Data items
= = =

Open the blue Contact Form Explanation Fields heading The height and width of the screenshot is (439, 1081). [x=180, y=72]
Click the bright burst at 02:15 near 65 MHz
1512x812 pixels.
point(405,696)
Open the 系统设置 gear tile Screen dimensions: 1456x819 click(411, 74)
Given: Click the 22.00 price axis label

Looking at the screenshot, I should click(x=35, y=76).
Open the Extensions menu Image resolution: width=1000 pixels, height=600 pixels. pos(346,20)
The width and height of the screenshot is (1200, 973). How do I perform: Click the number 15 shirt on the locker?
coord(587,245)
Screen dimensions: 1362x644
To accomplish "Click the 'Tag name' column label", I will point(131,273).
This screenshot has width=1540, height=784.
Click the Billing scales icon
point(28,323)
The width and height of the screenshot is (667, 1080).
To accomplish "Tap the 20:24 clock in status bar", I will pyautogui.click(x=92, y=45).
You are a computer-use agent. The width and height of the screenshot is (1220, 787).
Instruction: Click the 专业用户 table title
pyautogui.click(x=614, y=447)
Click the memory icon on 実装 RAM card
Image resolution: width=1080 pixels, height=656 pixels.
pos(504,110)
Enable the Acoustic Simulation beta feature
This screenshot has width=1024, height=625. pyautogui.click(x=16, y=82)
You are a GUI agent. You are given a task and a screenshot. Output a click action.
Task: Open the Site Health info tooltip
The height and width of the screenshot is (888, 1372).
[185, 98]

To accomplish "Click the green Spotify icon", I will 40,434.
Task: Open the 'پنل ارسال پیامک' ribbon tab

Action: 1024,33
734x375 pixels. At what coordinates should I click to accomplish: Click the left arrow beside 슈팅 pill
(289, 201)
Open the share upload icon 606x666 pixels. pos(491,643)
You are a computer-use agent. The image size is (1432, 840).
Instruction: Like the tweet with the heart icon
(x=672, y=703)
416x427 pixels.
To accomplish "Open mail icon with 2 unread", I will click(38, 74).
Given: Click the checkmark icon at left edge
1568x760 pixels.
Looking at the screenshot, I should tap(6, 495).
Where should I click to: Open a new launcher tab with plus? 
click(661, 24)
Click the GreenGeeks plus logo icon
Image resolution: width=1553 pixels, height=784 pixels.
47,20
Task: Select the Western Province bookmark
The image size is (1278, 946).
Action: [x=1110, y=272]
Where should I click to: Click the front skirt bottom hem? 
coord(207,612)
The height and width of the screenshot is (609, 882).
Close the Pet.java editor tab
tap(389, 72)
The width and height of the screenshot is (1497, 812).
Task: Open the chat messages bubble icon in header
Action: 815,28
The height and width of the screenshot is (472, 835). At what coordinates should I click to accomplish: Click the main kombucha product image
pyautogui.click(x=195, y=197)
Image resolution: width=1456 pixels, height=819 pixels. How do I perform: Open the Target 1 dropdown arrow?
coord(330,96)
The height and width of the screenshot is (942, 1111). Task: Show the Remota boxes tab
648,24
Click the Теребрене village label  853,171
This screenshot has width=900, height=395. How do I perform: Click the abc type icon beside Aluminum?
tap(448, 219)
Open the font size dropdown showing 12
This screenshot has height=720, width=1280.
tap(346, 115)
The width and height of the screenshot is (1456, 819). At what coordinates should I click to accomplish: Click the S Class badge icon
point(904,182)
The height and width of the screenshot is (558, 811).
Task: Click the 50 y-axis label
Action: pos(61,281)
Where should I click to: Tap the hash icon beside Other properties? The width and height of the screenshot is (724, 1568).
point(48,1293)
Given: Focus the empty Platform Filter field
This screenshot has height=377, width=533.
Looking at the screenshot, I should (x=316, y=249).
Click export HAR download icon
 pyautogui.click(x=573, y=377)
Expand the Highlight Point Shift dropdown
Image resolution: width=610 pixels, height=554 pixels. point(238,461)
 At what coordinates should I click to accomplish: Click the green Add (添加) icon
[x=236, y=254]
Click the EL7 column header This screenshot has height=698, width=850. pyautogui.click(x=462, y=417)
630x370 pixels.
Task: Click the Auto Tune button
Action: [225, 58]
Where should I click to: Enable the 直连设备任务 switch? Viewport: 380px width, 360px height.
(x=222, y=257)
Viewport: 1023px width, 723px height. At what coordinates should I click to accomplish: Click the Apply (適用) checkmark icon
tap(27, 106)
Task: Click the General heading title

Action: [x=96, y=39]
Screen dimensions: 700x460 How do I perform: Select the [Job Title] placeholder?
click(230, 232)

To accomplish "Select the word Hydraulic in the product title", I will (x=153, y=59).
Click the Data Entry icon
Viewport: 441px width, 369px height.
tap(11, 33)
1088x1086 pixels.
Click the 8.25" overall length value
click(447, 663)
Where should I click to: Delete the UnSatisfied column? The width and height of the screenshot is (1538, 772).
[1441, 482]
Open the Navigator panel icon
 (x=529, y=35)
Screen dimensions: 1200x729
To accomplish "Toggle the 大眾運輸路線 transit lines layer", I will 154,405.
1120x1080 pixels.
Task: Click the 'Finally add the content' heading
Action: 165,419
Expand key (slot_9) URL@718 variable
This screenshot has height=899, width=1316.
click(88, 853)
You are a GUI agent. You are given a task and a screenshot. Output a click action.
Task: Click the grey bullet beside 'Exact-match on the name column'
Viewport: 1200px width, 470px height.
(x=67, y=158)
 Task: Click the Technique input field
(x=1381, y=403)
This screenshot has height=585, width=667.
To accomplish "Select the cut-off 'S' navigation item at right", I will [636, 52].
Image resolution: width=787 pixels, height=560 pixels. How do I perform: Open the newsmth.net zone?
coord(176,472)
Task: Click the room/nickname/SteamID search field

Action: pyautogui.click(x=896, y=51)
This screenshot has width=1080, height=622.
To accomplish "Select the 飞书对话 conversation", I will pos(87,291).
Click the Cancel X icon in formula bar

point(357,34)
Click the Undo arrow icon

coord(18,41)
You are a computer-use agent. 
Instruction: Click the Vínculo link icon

= = =

▶ [REQUIRED TASK] Convert the stretch from the start of the material through the line containing "will pyautogui.click(x=92, y=45)." into a JSON list of strings, with one string per line and blank lines omitted.

▶ [SOLUTION TO THIS PROBLEM]
[
  "Open the blue Contact Form Explanation Fields heading The height and width of the screenshot is (439, 1081). [x=180, y=72]",
  "Click the bright burst at 02:15 near 65 MHz",
  "1512x812 pixels.",
  "point(405,696)",
  "Open the 系统设置 gear tile Screen dimensions: 1456x819 click(411, 74)",
  "Given: Click the 22.00 price axis label",
  "Looking at the screenshot, I should click(x=35, y=76).",
  "Open the Extensions menu Image resolution: width=1000 pixels, height=600 pixels. pos(346,20)",
  "The width and height of the screenshot is (1200, 973). How do I perform: Click the number 15 shirt on the locker?",
  "coord(587,245)",
  "Screen dimensions: 1362x644",
  "To accomplish \"Click the 'Tag name' column label\", I will point(131,273).",
  "This screenshot has width=1540, height=784.",
  "Click the Billing scales icon",
  "point(28,323)",
  "The width and height of the screenshot is (667, 1080).",
  "To accomplish \"Tap the 20:24 clock in status bar\", I will pyautogui.click(x=92, y=45)."
]